> **WHAT TO PRODUCE**:
Rewrite the rows below as a numbered list, one line per item, and skip any blank lines.

> **DATA LISTING**:
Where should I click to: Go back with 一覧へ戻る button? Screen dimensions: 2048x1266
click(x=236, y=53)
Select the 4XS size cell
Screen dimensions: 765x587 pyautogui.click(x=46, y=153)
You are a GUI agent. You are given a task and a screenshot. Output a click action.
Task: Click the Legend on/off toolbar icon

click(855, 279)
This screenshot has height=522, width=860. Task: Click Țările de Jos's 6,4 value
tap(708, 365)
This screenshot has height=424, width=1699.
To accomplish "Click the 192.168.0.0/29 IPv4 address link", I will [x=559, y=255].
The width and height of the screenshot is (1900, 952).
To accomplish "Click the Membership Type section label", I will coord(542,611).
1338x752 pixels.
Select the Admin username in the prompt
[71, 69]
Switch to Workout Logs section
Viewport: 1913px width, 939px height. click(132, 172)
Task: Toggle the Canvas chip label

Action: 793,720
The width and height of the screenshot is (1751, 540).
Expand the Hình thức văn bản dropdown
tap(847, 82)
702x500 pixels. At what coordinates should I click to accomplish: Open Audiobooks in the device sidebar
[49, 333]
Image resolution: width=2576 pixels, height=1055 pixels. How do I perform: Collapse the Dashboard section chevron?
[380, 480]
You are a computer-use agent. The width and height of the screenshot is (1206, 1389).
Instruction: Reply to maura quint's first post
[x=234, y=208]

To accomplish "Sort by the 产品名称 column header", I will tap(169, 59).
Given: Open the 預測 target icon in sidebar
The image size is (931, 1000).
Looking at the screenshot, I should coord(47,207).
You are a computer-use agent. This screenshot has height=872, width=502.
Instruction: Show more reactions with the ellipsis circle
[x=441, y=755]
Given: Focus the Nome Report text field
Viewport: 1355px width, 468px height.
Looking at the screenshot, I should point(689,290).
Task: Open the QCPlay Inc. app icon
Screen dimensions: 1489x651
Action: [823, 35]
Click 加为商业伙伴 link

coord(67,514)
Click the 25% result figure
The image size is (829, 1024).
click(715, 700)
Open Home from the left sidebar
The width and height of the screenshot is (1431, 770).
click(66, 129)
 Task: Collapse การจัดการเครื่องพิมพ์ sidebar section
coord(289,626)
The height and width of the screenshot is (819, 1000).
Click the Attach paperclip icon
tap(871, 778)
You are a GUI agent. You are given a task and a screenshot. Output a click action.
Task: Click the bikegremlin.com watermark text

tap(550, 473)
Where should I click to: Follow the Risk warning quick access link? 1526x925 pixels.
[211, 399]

> **RESPONSE**:
1. Where should I click to: Go back with 一覧へ戻る button? Screen dimensions: 2048x1266
2. click(x=236, y=53)
3. Select the 4XS size cell
4. Screen dimensions: 765x587 pyautogui.click(x=46, y=153)
5. You are a GUI agent. You are given a task and a screenshot. Output a click action.
6. Task: Click the Legend on/off toolbar icon
7. click(855, 279)
8. This screenshot has height=522, width=860. Task: Click Țările de Jos's 6,4 value
9. tap(708, 365)
10. This screenshot has height=424, width=1699.
11. To accomplish "Click the 192.168.0.0/29 IPv4 address link", I will [x=559, y=255].
12. The width and height of the screenshot is (1900, 952).
13. To accomplish "Click the Membership Type section label", I will coord(542,611).
14. 1338x752 pixels.
15. Select the Admin username in the prompt
16. [71, 69]
17. Switch to Workout Logs section
18. Viewport: 1913px width, 939px height. click(132, 172)
19. Task: Toggle the Canvas chip label
20. Action: 793,720
21. The width and height of the screenshot is (1751, 540).
22. Expand the Hình thức văn bản dropdown
23. tap(847, 82)
24. 702x500 pixels. At what coordinates should I click to accomplish: Open Audiobooks in the device sidebar
25. [49, 333]
26. Image resolution: width=2576 pixels, height=1055 pixels. How do I perform: Collapse the Dashboard section chevron?
27. [380, 480]
28. You are a computer-use agent. The width and height of the screenshot is (1206, 1389).
29. Instruction: Reply to maura quint's first post
30. [x=234, y=208]
31. To accomplish "Sort by the 产品名称 column header", I will tap(169, 59).
32. Given: Open the 預測 target icon in sidebar
33. The image size is (931, 1000).
34. Looking at the screenshot, I should coord(47,207).
35. You are a computer-use agent. This screenshot has height=872, width=502.
36. Instruction: Show more reactions with the ellipsis circle
37. [x=441, y=755]
38. Given: Focus the Nome Report text field
39. Viewport: 1355px width, 468px height.
40. Looking at the screenshot, I should point(689,290).
41. Task: Open the QCPlay Inc. app icon
42. Screen dimensions: 1489x651
43. Action: [823, 35]
44. Click 加为商业伙伴 link
45. coord(67,514)
46. Click the 25% result figure
47. The image size is (829, 1024).
48. click(715, 700)
49. Open Home from the left sidebar
50. The width and height of the screenshot is (1431, 770).
51. click(66, 129)
52.  Task: Collapse การจัดการเครื่องพิมพ์ sidebar section
53. coord(289,626)
54. The height and width of the screenshot is (819, 1000).
55. Click the Attach paperclip icon
56. tap(871, 778)
57. You are a GUI agent. You are given a task and a screenshot. Output a click action.
58. Task: Click the bikegremlin.com watermark text
59. tap(550, 473)
60. Where should I click to: Follow the Risk warning quick access link? 1526x925 pixels.
61. [211, 399]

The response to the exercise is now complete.